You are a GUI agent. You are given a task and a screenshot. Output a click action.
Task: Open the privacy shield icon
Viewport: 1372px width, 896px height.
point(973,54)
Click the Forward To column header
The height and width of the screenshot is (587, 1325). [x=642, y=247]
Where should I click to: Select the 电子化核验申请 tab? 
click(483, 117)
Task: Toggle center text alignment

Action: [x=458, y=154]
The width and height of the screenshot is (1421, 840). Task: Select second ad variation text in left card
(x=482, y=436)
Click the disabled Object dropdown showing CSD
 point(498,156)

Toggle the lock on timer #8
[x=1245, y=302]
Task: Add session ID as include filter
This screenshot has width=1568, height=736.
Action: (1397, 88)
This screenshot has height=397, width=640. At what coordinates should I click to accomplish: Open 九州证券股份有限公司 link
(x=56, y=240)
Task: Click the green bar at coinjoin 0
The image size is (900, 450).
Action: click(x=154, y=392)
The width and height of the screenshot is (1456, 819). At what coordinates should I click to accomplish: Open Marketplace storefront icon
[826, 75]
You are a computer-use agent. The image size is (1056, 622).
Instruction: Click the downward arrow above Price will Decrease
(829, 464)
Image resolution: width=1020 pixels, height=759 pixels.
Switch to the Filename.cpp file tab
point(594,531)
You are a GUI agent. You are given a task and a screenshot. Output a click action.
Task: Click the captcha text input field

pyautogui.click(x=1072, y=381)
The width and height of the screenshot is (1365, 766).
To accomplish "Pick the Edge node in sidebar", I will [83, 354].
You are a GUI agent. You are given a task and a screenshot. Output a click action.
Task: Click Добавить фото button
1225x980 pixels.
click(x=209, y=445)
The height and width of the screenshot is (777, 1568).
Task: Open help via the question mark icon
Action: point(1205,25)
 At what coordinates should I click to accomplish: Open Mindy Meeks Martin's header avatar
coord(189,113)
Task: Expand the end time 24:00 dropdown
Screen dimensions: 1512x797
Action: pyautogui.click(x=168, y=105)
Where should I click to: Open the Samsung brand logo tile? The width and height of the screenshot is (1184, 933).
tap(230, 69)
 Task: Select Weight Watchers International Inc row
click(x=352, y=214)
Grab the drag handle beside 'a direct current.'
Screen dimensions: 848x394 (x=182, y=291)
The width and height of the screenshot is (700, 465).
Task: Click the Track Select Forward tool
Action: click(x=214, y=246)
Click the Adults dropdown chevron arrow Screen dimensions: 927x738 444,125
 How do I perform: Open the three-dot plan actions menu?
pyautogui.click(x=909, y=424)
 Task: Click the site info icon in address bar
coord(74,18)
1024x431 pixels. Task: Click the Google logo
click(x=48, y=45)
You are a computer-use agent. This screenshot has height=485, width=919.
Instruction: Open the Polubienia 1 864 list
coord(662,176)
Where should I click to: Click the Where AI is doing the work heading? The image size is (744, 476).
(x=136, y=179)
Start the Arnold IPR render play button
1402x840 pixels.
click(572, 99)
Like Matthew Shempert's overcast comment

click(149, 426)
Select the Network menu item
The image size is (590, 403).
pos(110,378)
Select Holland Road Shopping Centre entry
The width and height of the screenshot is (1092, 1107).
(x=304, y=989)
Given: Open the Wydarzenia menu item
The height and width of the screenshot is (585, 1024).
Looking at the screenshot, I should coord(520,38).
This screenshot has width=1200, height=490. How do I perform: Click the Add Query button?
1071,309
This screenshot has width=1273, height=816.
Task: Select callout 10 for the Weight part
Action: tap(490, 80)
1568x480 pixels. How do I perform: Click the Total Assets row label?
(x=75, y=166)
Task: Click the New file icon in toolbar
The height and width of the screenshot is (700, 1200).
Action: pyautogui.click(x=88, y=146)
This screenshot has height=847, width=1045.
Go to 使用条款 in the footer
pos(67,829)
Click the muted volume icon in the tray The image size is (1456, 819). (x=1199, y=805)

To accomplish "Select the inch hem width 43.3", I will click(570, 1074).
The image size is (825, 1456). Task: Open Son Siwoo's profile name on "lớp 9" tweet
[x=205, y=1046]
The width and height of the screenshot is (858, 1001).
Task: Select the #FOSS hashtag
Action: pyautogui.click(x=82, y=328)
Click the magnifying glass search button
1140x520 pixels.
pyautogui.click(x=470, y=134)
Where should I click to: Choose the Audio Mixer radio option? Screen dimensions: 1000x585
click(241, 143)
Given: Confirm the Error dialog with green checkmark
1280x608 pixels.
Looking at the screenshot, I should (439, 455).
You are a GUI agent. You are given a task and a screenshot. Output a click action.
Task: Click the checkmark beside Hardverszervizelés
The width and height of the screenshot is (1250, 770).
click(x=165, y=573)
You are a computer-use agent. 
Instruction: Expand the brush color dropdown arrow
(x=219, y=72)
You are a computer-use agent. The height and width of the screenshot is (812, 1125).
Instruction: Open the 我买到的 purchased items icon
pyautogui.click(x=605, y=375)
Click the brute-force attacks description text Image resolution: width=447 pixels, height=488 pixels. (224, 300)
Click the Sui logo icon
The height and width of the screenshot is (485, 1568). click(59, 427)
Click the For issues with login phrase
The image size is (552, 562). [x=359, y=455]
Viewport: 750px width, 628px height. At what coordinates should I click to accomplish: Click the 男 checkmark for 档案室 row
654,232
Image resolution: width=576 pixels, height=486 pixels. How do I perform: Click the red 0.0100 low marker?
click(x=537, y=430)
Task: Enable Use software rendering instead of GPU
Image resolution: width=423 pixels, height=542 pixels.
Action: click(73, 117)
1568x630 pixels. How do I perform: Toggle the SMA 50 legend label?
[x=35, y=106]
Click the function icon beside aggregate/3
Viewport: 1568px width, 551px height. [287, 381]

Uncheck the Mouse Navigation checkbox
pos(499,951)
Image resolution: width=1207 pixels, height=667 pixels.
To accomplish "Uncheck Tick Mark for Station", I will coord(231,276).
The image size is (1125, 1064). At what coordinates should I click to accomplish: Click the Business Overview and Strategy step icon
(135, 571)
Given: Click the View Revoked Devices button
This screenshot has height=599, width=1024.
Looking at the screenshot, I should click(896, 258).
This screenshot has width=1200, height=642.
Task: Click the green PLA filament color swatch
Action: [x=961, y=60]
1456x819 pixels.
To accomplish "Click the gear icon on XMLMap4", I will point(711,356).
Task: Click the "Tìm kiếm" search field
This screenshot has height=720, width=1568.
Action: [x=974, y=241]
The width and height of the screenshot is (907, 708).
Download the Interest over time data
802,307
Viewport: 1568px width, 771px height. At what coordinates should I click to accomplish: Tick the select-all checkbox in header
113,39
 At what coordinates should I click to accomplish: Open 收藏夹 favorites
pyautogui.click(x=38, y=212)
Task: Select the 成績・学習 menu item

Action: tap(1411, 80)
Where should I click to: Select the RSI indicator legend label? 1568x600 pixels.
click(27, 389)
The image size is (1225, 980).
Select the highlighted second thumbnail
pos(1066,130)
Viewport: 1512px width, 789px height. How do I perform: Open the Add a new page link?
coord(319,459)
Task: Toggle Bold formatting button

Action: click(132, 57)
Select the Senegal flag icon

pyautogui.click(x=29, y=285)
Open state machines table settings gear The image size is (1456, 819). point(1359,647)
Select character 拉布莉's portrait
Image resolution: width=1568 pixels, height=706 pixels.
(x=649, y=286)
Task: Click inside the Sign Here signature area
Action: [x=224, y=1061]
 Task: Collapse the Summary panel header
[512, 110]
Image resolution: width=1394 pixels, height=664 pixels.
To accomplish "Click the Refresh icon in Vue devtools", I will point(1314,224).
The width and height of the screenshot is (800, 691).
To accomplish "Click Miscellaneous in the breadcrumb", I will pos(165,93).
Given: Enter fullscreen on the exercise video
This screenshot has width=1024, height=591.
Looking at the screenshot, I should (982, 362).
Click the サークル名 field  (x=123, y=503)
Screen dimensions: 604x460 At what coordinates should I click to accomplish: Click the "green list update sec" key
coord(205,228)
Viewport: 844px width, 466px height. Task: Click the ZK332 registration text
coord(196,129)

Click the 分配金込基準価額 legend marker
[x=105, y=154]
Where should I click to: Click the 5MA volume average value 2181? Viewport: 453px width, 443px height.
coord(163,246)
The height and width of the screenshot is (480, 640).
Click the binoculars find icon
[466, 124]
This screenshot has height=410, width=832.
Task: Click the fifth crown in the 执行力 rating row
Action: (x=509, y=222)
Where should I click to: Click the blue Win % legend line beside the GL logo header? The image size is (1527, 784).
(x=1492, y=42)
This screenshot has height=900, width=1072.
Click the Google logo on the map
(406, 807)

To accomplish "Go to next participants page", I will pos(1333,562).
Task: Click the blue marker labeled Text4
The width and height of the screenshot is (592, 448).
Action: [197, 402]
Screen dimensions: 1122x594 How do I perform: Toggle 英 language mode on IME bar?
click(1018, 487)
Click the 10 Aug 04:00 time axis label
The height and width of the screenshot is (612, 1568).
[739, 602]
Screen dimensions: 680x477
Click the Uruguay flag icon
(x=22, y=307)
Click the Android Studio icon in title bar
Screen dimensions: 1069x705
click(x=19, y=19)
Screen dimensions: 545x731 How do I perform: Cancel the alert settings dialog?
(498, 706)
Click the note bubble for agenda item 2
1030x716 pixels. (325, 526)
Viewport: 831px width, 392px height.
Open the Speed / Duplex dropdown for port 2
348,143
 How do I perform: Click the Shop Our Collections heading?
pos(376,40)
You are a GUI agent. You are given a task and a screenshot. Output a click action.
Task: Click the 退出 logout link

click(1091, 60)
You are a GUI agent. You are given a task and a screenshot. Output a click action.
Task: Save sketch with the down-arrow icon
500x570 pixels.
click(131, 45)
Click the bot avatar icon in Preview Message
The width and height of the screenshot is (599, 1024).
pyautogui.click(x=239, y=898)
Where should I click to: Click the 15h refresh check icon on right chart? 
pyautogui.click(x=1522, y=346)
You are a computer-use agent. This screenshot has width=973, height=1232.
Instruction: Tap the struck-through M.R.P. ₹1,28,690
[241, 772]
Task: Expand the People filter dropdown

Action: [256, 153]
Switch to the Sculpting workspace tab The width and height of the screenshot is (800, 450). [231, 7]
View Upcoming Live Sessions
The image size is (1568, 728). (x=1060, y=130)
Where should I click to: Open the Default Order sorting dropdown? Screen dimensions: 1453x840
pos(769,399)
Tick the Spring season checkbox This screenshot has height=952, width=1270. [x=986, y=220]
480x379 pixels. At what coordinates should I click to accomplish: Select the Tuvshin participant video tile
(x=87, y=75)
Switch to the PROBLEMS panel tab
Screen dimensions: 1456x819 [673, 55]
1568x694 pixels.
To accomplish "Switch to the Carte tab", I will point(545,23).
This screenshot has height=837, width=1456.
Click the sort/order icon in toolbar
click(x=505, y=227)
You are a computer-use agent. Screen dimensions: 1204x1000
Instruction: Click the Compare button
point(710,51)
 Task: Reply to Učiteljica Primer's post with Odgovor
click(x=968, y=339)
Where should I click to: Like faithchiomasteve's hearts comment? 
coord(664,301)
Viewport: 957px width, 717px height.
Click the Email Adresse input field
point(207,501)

> [Given instruction]: Could you format everything in the data from the line containing "Task: Select the 成績・学習 menu item" down to the line containing "pos(1066,130)" as a two-column CSV with the columns instruction and response, one row per item? Put each item's text and its answer in a single quoted field, with line breaks replaced by spaces.

> [Exercise output]:
instruction,response
"Task: Select the 成績・学習 menu item","Action: tap(1411, 80)"
"Where should I click to: Select the RSI indicator legend label? 1568x600 pixels.","click(27, 389)"
"The image size is (1225, 980). Select the highlighted second thumbnail","pos(1066,130)"